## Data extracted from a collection
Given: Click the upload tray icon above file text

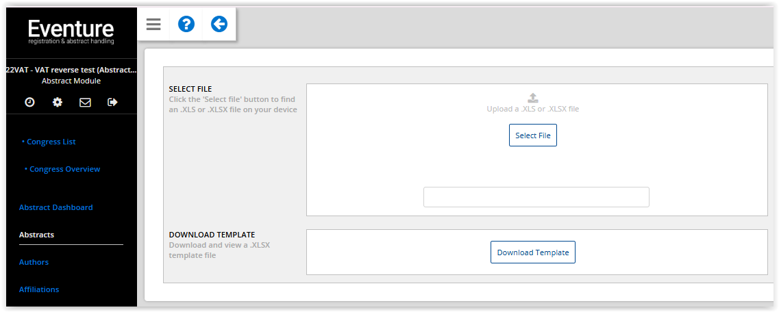Looking at the screenshot, I should (532, 98).
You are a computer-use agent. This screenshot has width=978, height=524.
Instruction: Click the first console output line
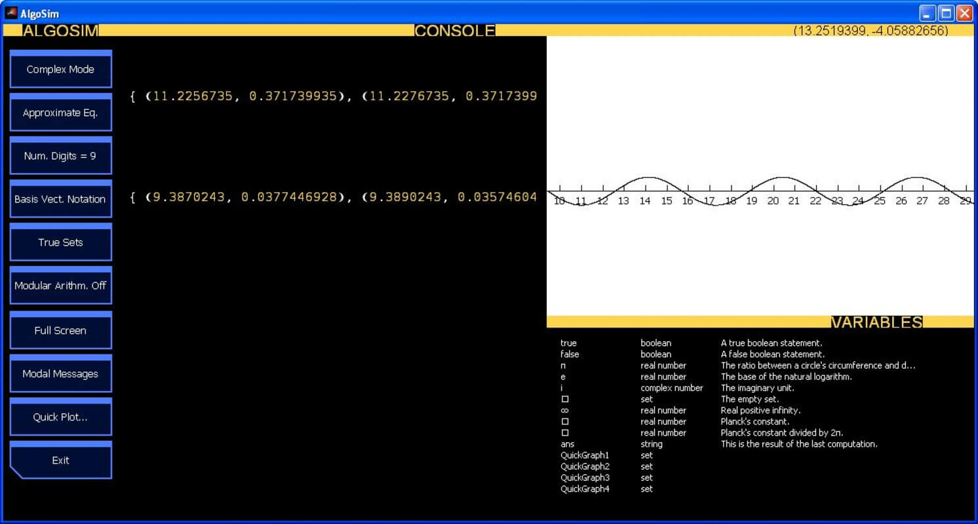click(333, 96)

## Your assignment
When you print the records above, keep them exact and leave out the pictures.

## Reply to the exercise
Given: Click the upload tray icon above file text

Looking at the screenshot, I should (532, 98).
You are a computer-use agent. This screenshot has width=978, height=524.
Instruction: Click the first console output line
click(333, 96)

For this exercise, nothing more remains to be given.